Le projet de loi d'orientation agricole a été adopté ce mardi à l'Assemblée nationale.
Ce dernier, censé œuvrer au renouvellement des générations d'agriculteurs, doit désormais être discuté au Sénat avant son adoption définitive.

Le vote était serré, le texte a été adopté par 272 voix contre 232. Ce mardi, l'Assemblée nationale a adopté le projet de loi d'orientation agricole du gouvernement, revu après la crise agricole pour répondre aux besoins des agriculteurs.

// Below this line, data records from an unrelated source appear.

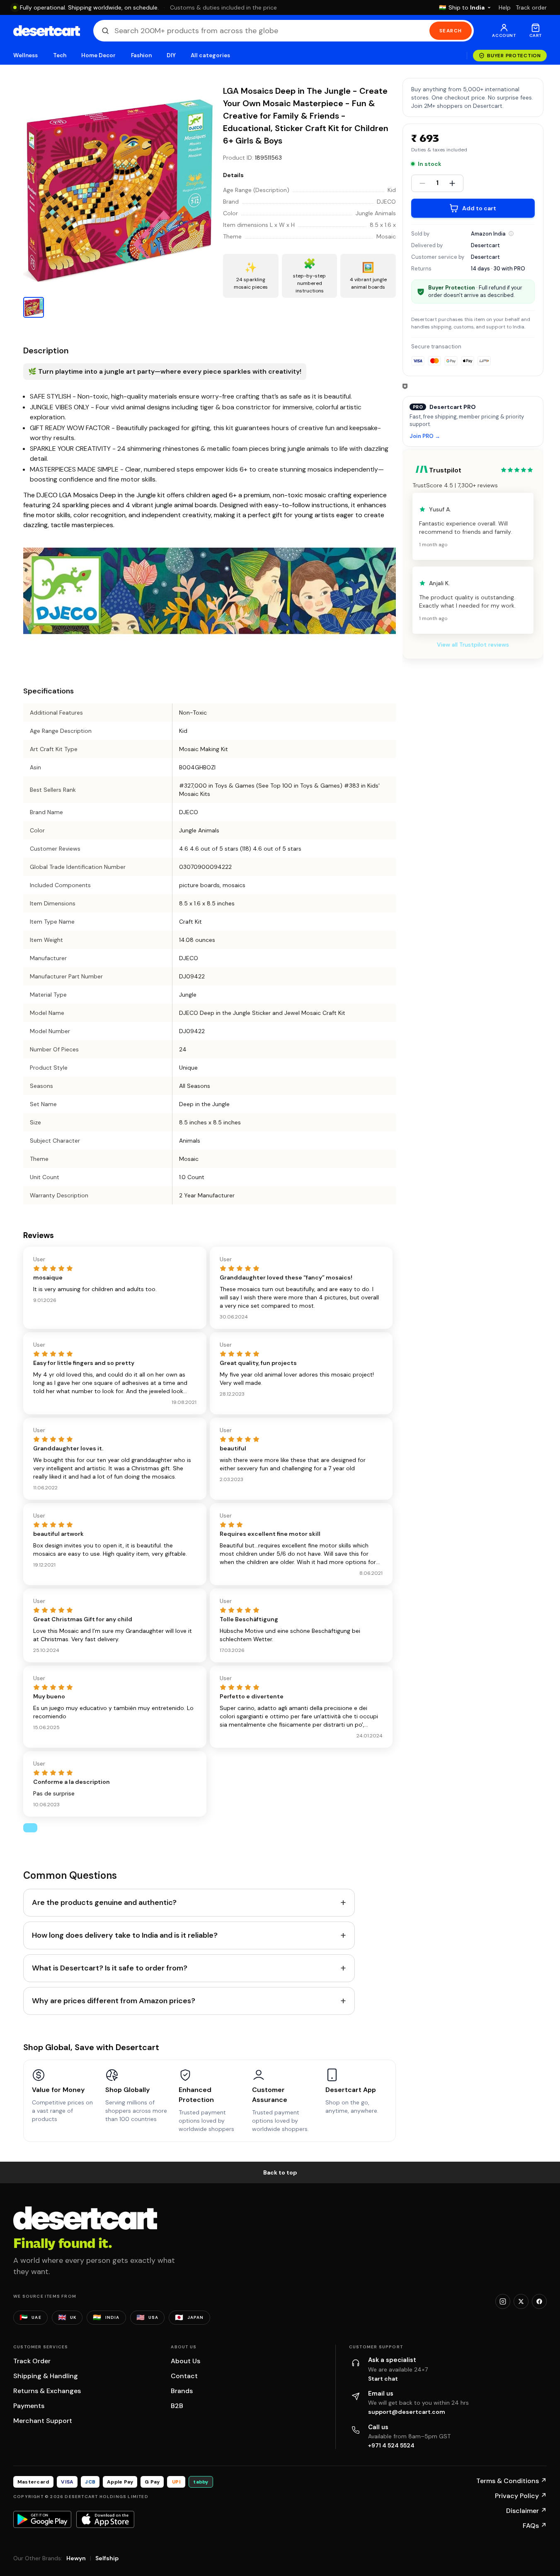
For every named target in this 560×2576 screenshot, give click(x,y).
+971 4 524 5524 (391, 2445)
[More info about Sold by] (511, 233)
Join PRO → (425, 436)
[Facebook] (539, 2301)
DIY (171, 55)
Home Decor (98, 55)
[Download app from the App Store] (105, 2519)
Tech (59, 55)
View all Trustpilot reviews (473, 644)
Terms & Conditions (511, 2480)
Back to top (280, 2172)
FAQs (535, 2525)
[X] (521, 2301)
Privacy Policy (521, 2495)
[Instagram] (502, 2301)
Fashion (141, 55)
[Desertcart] (46, 30)
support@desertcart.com (406, 2411)
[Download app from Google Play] (42, 2519)
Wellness (25, 55)
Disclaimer (526, 2510)
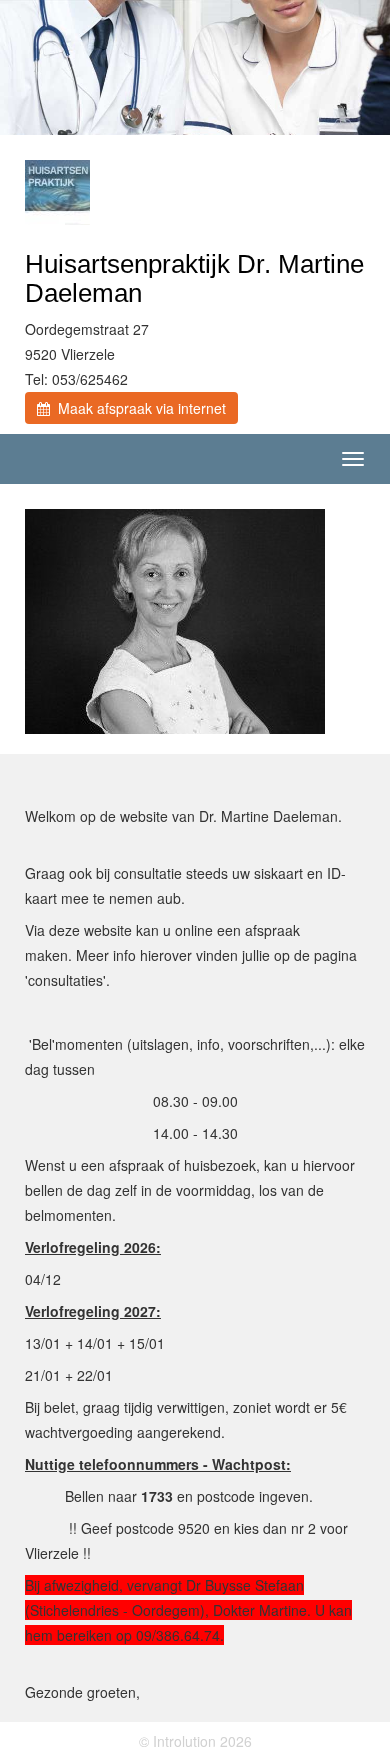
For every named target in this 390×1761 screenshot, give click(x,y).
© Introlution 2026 (195, 1741)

Le camp présidentiel a voté pour, comme certains députés du groupe Les Républicains. C'est une "brique importante notamment pour l'orientation et l'installation" des agriculteurs, a salué le ministre de l'Agriculture Marc Fesneau, promettant que "d'autres viendront", sur la rémunération des paysans, la planification environnementale et la gestion de crise.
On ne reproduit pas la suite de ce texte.